==== Listed entries ====

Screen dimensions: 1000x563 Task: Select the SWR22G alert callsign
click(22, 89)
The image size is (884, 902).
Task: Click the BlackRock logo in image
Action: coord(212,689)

====

Try it -> Set down every entry exactly as given.

Exercise result ->
Screen dimensions: 1000x563 Task: Select the SWR22G alert callsign
click(22, 89)
The image size is (884, 902).
Task: Click the BlackRock logo in image
Action: coord(212,689)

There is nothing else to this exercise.